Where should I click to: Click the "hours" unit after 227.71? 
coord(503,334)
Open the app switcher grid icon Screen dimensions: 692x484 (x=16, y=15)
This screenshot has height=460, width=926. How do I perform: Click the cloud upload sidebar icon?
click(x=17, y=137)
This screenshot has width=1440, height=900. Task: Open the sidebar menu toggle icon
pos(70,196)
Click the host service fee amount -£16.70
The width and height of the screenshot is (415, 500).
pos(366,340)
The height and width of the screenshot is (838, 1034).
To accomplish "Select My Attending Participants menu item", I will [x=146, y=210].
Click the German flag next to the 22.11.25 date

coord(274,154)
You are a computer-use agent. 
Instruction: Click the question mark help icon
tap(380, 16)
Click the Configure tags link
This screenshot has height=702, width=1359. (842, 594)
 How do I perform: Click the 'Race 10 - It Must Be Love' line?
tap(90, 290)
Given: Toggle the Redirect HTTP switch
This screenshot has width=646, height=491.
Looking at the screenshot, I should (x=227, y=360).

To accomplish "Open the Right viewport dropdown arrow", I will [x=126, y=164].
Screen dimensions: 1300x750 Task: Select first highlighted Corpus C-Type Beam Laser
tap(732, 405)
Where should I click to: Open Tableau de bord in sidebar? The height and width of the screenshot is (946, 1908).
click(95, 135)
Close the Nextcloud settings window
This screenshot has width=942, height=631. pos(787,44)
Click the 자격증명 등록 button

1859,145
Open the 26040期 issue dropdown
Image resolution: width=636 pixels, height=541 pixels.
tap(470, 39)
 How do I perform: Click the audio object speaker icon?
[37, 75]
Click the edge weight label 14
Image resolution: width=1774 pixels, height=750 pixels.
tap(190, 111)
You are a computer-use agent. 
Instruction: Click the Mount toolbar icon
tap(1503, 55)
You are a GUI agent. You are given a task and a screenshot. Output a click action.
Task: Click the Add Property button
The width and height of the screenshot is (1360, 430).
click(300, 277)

Work instructions ::
Please make the answer a complete, exact reproduction of the records.

Exercise result ::
Where should I click to: Click the "hours" unit after 227.71? 
coord(503,334)
Open the app switcher grid icon Screen dimensions: 692x484 (x=16, y=15)
This screenshot has height=460, width=926. How do I perform: Click the cloud upload sidebar icon?
click(x=17, y=137)
This screenshot has width=1440, height=900. Task: Open the sidebar menu toggle icon
pos(70,196)
Click the host service fee amount -£16.70
The width and height of the screenshot is (415, 500).
pos(366,340)
The height and width of the screenshot is (838, 1034).
To accomplish "Select My Attending Participants menu item", I will [x=146, y=210].
Click the German flag next to the 22.11.25 date

coord(274,154)
You are a computer-use agent. 
Instruction: Click the question mark help icon
tap(380, 16)
Click the Configure tags link
This screenshot has height=702, width=1359. (842, 594)
 How do I perform: Click the 'Race 10 - It Must Be Love' line?
tap(90, 290)
Given: Toggle the Redirect HTTP switch
This screenshot has width=646, height=491.
Looking at the screenshot, I should (x=227, y=360).

To accomplish "Open the Right viewport dropdown arrow", I will [x=126, y=164].
Screen dimensions: 1300x750 Task: Select first highlighted Corpus C-Type Beam Laser
tap(732, 405)
Where should I click to: Open Tableau de bord in sidebar? The height and width of the screenshot is (946, 1908).
click(95, 135)
Close the Nextcloud settings window
This screenshot has width=942, height=631. pos(787,44)
Click the 자격증명 등록 button

1859,145
Open the 26040期 issue dropdown
Image resolution: width=636 pixels, height=541 pixels.
tap(470, 39)
 How do I perform: Click the audio object speaker icon?
[37, 75]
Click the edge weight label 14
Image resolution: width=1774 pixels, height=750 pixels.
tap(190, 111)
You are a computer-use agent. 
Instruction: Click the Mount toolbar icon
tap(1503, 55)
You are a GUI agent. You are given a task and a screenshot. Output a click action.
Task: Click the Add Property button
The width and height of the screenshot is (1360, 430).
click(300, 277)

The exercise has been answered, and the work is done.